→ **Aim of the task**
Restate, word for word and with no pictures, the stretch of lines in the data below that begins at the line with "Instruction: Open the Notifications globe tab" and ends at the line with "Where should I", inclusive.

### Records for the exercise

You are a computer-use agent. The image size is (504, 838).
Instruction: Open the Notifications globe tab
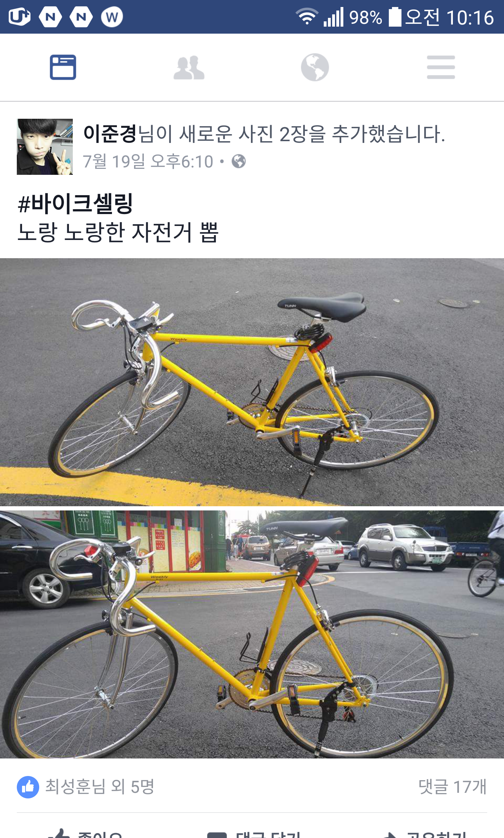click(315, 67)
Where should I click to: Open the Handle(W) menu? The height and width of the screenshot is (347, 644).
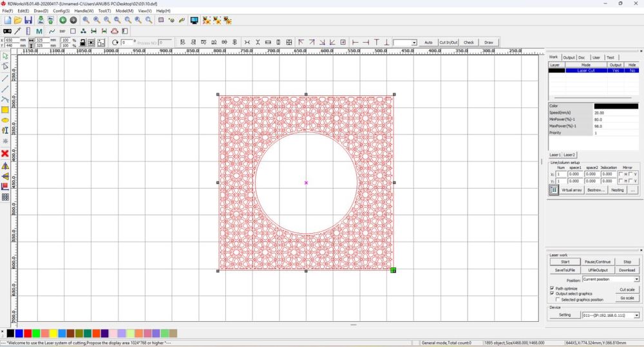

######
### Records for the exercise

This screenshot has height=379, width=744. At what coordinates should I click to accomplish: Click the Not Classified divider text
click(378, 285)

######

→ **Result for this task**
Instruction: Open the Notifications globe tab
click(315, 67)
Where should I click to: Open the Handle(W) menu? The height and width of the screenshot is (347, 644).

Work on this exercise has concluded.